Em relação à reacção de Paulo Pinto Mascarenhas, tenho pouco a acrescentar ao que foi dito pelo Miguel. Mas, continuando imbuído do espírito construtivo da casa, em relação ao texto da petição (que sou acusado de desconhecer), acrescento:
O titular de cargo político ou equiparado que, durante o período de exercício das suas funções ou nos três anos seguintes à respectiva cessação, adquirir, por si ou por interposta pessoa, quaisquer bens cujo valor esteja em manifesta desproporção com o seu rendimento declarado para efeitos de liquidação do imposto sobre o rendimento de pessoas singulares e com os bens e seu rendimento constantes da declaração, aditamentos e renovações, apresentados no Tribunal Constitucional, nos termos e prazos legalmente estabelecidos, é punido com pena de prisão de 1 a 5 anos.
Esta singela passagem constitui, na sua essência, a defesa de que seja possível utilizar métodos indiciários (“quaisquer bens cujo valor esteja em manifesta desproporção com o seu rendimento declarado para efeitos de liquidação do imposto”) para efeitos criminais. Ora se esse mecanismo é legalmente aceite para questões tributárias, não faz qualquer sentido o seu uso para questões criminais, por se julgar (como deve ser num Estado de Direito) que viola o princípio da presunção de inocência e que o silêncio e a falta de colaboração do arguido não afasta o ónus da acusação de provar todos os elementos constitutivos do crime.
Mais: removida essa presunção, o que sobraria não seria muito distinto do crime de fraude fiscal, que já é agravado se “[o] agente for funcionário público e tiver abusado gravemente das suas funções”, e que aliás já tem como pena prisão de 1 a 5 anos.
Poderia até estar a discutir-se a inclusão de um agravamento semelhante e do crime de fraude fiscal nos crimes da responsabilidade de titulares de cargos políticos, o que claramente não é a intenção. A intenção é clara, independentemente dos artifícios linguísticos na sua redacção, e é a de se criar um novo crime sustentado em métodos indiciários que coloque no acusado o ónus de rebater com prova efectiva esses meros indícios.
Acho que não é preciso ser jurista (eu não o sou) para concluir o mesmo da leitura da petição. Mas compreendo a posição de Paulo Pinto Mascarenhas (que também julgo que não o é), mesmo não a achando aceitável. Já se torna difícil de compreender a posição dos diversos juristas que acompanham a defesa dos termos da mesma.
Quem não deve, não teme, já dizia o povo e eu concordo. É ser populista ser contra a corrupção? Pois estão sou populista.

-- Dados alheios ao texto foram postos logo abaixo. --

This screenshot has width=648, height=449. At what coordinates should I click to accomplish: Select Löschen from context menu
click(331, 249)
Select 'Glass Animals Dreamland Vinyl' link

Para além do “quem não deve, não teme”, que é por si só uma tese e todo um repositório de argumentação para os mais diversos abusos perpetrados em nome dos mais elevados desígnios (desígnios esses geralmente defraudados, como bem alerta o André e o Tomás), cumpre dizer que ser populista não é ser contra a corrupção. Ser populista é achar que para se ser contra a corrupção se justificam todos os meios, e que se justifica em nome da “eficiência” e de atingir esse fim ultrapassar todo um conjunto de regras básicas de um Estado de Direito.
P.S.: Mantenho o desafio (ainda não respondido) aos proponentes da petição de descreverem uma situação de “enriquecimento ilícito” que não seja coberta e tipificada pela actual legislação.

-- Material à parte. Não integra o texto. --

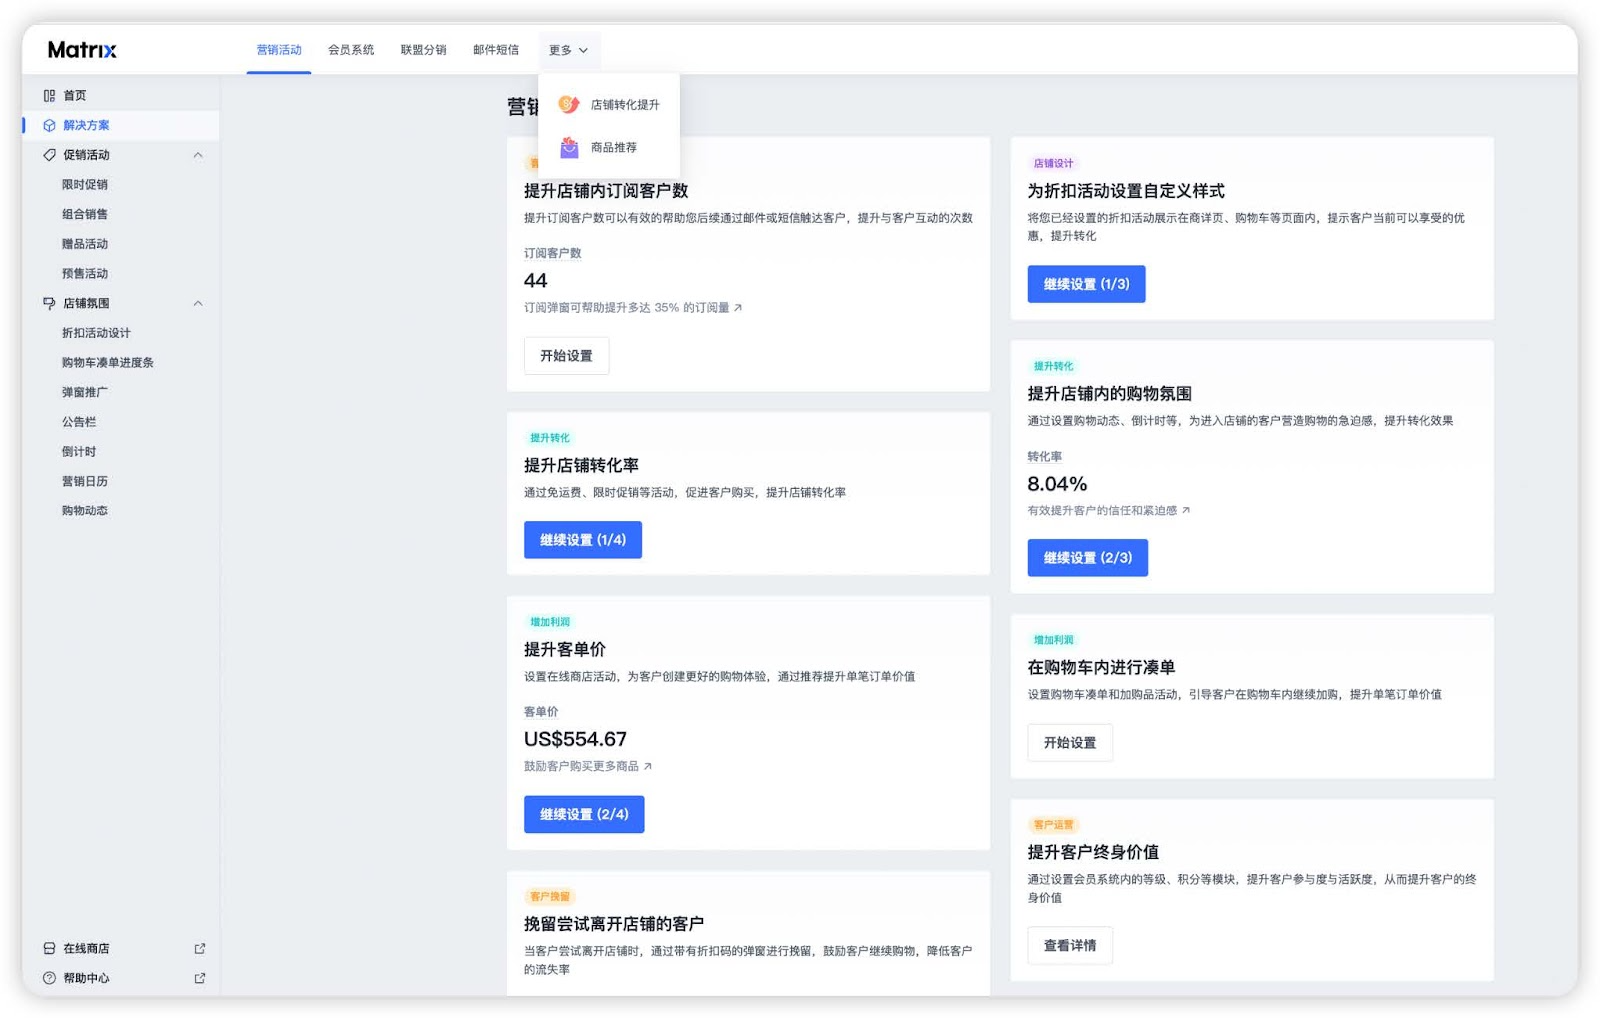1600x1018 pixels.
Task: Toggle the 更多 dropdown in top navigation
Action: 568,50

“Ora se esse mecanismo é legalmente aceite para questões tributárias, não faz qualquer sentido o seu uso para questões criminais”
Para questões tributárias também tenho sérias dúvidas sobre se devia ser aceite. Em regra, legislação fiscal que coloca o ónus da prova no contribuinte parece-me francamente perigosa.
Sim, concordo, por isso referi-me só como sendo “legalmente aceite”.
Só pretendia dizer que na questão tributária, assim como noutras questões não criminais, existem cenários (defensáveis ou não defensáveis mas legalmente reconhecidos) de inversão do ónus na prova, o que não implica transitividade para as questões criminais.
Como sempre acontece em Portugal, a propósito de discutir a desigualdade do rendimento, acabamos a discutir como confiscar os ricos e tributar ainda mais aqueles que têm sucesso.
Os pretextos são sempre os mesmos:
1- Dado o sistema criado no país, o lucro e o sucesso económico são altamente suspeitos e condenáveis.
2- A justiça não funciona, e aqueles que enriquecem são criminosos impunes.
3- O Estado não pode subsidiar mais a pobreza por causa dos ricos.
Enquanto continuarmos a discutir nestas bases, não só não compreendemos as causas da pobreza e como combatê-la, mas para além disso, contribuimos para o anátema que existe na sociedade portuguesa sobre o sucesso legítimo, o mérito, a recompensa pelo trabalho e pelo investimento.
Esta sim, é uma das principais causas da pobreza e da decadência económica do país.